[The Promise Of American Life by Herbert David Croly]@TWC D-Link bookThe Promise Of American Life CHAPTER X 9/47
The Monroe Doctrine, as usually stated, does give a dangerously militant tendency to the foreign policy of the United States; and unless its expression is modified, it may prevent the United States from occupying a position towards the nations of Europe and America in conformity with its national interest and its national principle.
It should be added, however, that this unwholesomely aggressive quality is only a tendency, which will not become active except under certain possible conditions, and which can gradually be rendered less dangerous by the systematic development of the Doctrine as a positive principle of political action in the Western hemisphere. The Monroe Doctrine has, of course, no status in the accepted system of International Law.
Its international standing is due almost entirely to its express proclamation as an essential part of the foreign policy of the United States, and it depends for its weight upon the ability of this country to compel its recognition by the use of latent or actual military force.
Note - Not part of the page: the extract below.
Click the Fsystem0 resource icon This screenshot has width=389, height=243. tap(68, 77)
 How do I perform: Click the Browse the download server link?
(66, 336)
Great Britain has, perhaps, tacitly accepted it, but no other European country has done so, and a number of them have expressly stated that it entails consequences against which they might sometime be obliged strenuously and forcibly to protest.
No forcible protest has as yet been made, because no European country has had anything to gain from such a protest, comparable to the inevitable cost of a war with the United States. The dangerously aggressive tendency of the Monroe Doctrine is not due to the fact that it derives its standing from the effective military power of the United States.